If you pull your credit report on January 1st and one of your creditors submits new information to the credit bureaus on January 2nd, your credit report will be different if and when pulled again.
At the same time, it’s possible that no changes will be made to your credit report until February 2nd, in which case your report would be unchanged.
However, because most consumers have multiple accounts, changes are pretty frequent, and thus, credit scores rarely remain entirely unchanged.
For example, you may have five credit cards, an auto loan, and a mortgage. Each of those creditors will report your account activity to the credit bureaus each month.
They may update the credit bureaus at different times during the month, based on your account closing dates.
Typically, credit card issuers send their updates within a week of your closing date.
In other words, if you pay your credit card two weeks after your closing date, it won’t be reflected in your credit report or your credit score until they update their records again a month later.
Let’s break it down:
Credit card closing date: December 25th
Creditor updates credit bureaus: January 2nd
You pay credit card: January 10th
Credit report updated: February 2nd
As noted above, your most recent payment wouldn’t be reflected in your credit report/score until February 2nd, when the bureaus are informed about the January 10th payment.
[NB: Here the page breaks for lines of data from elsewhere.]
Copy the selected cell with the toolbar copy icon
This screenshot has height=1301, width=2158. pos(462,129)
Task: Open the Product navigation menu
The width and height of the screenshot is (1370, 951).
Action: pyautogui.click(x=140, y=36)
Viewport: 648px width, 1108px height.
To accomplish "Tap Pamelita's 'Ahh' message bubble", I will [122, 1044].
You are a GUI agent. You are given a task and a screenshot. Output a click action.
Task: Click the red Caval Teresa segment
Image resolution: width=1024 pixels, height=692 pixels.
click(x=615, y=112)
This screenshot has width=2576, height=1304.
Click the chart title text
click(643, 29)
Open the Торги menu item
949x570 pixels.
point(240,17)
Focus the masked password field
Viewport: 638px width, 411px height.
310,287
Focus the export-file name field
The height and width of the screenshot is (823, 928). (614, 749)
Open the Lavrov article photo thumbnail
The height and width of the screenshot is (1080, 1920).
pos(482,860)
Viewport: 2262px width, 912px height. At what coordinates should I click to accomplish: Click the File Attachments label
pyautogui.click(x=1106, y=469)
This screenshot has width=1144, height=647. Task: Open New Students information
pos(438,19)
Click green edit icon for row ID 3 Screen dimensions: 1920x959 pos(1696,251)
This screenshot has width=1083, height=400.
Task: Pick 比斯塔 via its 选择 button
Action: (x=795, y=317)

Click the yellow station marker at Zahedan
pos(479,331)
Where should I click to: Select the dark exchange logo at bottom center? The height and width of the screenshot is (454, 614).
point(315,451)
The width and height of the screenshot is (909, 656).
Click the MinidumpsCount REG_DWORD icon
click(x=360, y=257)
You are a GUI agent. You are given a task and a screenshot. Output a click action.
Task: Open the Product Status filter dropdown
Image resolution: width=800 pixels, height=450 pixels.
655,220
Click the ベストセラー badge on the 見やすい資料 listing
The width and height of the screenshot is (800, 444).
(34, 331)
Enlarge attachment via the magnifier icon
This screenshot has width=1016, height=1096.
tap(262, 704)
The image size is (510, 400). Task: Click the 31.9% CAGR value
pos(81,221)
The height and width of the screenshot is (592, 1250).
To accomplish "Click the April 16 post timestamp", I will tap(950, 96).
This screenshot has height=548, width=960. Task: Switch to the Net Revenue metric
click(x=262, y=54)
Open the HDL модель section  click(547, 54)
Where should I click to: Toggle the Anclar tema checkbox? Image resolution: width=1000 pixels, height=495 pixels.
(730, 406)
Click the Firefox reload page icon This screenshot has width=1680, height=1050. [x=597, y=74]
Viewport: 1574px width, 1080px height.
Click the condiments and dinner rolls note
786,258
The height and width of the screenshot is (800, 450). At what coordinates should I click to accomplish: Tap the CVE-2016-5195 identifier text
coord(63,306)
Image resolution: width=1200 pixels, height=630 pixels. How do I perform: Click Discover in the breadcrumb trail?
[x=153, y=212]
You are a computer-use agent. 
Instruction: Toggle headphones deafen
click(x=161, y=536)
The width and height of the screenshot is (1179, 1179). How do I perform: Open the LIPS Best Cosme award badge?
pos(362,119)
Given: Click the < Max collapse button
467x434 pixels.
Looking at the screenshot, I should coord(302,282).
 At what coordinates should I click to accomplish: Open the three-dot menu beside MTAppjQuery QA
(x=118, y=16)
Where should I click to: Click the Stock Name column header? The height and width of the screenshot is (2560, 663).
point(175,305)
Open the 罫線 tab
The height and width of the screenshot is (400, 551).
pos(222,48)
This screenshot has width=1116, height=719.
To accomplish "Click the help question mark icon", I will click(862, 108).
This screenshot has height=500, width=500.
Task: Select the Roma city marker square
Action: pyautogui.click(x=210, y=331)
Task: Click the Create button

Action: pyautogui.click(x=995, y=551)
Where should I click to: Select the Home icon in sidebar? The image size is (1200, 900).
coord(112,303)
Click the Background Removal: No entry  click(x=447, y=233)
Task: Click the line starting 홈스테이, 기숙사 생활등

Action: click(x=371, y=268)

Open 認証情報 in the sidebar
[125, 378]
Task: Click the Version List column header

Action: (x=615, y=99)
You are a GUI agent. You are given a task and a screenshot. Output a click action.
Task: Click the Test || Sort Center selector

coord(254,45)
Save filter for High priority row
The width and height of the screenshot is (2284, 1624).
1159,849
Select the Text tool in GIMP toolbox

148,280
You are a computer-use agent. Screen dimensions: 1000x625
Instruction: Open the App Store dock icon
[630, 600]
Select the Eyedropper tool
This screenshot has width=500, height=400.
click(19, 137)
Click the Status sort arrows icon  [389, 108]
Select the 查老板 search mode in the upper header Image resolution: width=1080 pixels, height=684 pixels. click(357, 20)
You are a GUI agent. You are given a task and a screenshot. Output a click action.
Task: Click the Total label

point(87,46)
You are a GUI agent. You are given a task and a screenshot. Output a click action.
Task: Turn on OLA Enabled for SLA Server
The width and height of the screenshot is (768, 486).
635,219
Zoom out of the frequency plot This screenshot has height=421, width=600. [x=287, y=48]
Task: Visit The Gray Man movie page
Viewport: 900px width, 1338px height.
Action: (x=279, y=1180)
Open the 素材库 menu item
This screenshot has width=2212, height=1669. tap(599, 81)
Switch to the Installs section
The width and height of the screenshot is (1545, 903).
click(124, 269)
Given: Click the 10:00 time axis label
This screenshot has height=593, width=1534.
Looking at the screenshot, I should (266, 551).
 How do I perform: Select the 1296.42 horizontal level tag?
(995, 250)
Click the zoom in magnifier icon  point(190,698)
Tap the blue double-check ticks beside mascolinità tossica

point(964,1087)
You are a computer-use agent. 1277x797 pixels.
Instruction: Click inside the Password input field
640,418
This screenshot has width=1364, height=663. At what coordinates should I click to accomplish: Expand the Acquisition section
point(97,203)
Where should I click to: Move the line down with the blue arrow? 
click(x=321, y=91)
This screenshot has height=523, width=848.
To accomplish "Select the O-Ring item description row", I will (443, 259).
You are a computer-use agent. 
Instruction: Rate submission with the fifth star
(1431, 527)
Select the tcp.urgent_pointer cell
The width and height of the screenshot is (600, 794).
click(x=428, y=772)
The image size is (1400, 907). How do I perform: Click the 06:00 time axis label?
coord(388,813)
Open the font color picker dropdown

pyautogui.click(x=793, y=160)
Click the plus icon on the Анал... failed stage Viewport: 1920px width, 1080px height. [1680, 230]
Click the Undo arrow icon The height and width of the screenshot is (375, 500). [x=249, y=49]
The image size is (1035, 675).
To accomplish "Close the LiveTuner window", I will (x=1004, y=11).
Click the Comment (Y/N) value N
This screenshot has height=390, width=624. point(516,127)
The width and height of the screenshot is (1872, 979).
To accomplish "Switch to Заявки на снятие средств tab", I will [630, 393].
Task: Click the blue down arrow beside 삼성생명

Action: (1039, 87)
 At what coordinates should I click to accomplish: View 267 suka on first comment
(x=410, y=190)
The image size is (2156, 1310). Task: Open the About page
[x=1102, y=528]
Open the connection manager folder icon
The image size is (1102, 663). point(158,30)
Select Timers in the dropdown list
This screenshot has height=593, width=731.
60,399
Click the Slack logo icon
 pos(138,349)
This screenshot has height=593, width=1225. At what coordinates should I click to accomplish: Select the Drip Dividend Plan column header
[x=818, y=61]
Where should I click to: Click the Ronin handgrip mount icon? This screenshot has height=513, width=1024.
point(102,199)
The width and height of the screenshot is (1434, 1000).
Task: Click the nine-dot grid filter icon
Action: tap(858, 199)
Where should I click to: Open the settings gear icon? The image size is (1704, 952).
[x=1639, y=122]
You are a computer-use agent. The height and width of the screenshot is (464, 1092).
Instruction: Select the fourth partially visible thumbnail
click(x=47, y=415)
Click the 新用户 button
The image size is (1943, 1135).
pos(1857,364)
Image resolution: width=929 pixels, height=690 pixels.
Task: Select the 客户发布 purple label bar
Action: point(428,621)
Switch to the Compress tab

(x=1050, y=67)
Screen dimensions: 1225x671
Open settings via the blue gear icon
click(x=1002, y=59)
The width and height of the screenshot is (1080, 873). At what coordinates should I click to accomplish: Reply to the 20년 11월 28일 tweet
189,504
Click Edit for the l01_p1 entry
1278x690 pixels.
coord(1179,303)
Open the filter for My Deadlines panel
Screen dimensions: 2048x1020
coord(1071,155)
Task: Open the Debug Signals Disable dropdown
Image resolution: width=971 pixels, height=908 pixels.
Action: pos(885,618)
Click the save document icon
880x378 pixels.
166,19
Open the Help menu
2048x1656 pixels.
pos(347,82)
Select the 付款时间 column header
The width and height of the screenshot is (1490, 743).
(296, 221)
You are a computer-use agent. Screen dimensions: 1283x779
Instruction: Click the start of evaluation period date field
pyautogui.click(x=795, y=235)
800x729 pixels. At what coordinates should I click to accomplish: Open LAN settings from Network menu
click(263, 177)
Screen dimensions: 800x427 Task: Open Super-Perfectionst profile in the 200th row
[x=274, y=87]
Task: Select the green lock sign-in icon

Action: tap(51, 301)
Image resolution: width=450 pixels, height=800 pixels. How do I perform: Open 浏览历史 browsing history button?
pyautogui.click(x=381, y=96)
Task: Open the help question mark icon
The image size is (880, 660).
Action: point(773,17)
Of course, this is just one account. Other accounts may be updated on different dates throughout the month, so the credit bureaus may receive 10 different updates in a given month.
Each time they receive an update, your “credit file” will change. And any changes can affect how your credit report appears and how your credit score is calculated.
Inquiries, Disputes, and Time
We’ve only scratched the surface on how your credit report and score can change.
Other things, such as credit inquiries, show up on your credit report immediately and can impact your credit score.
For example, if you apply for a new credit card, a hard inquiry will be added to your credit report instantaneously by the credit bureau who was involved in the credit pull.
These hard inquiries can lower your credit score because the more credit you apply for, especially in a short period of time, the higher the chances you’ll get into trouble, from a creditor’s standpoint.
[Does a credit check lower your score?]
While the inquiry will show up right away, because the credit bureau is directly involved, the creditor may not update the bureau with the outcome of the inquiry (new account or declined application) for a month or so after.
So aside from existing accounts updating, new changes to your credit file can impact your credit report and score too.
While all this is going on, time ticks on, and with it may come changes. As information on your credit report ages, it may have less impact on your credit score.
Negative items may fall off your credit report after “X” amount of years, and with that will come more updates.
Finally, if you dispute items on your credit report, and successfully get them removed, the credit bureau(s) will update their records. Again, this will affect your credit report and score.
Unfortunately, many changes aren’t instantaneous, which can be a concern for a consumer looking to raise their credit score in a hurry.
If you made changes and need them to be reflected on your credit report/score as soon as possible, a rapid rescore service could speed up the process.
Something like this could come in handy when applying for a mortgage, in which you need a certain score to qualify or obtain a desired rate.
It seems to take forever for anything to change, and my info is never current.
It’s true, credit reports and scores often have a time lag because creditors need to report your history to the bureaus, so it’s always a bit behind. But as long as you’re always doing good things, it won’t matter when they report. So stick to good credit habits and you’ll be fine.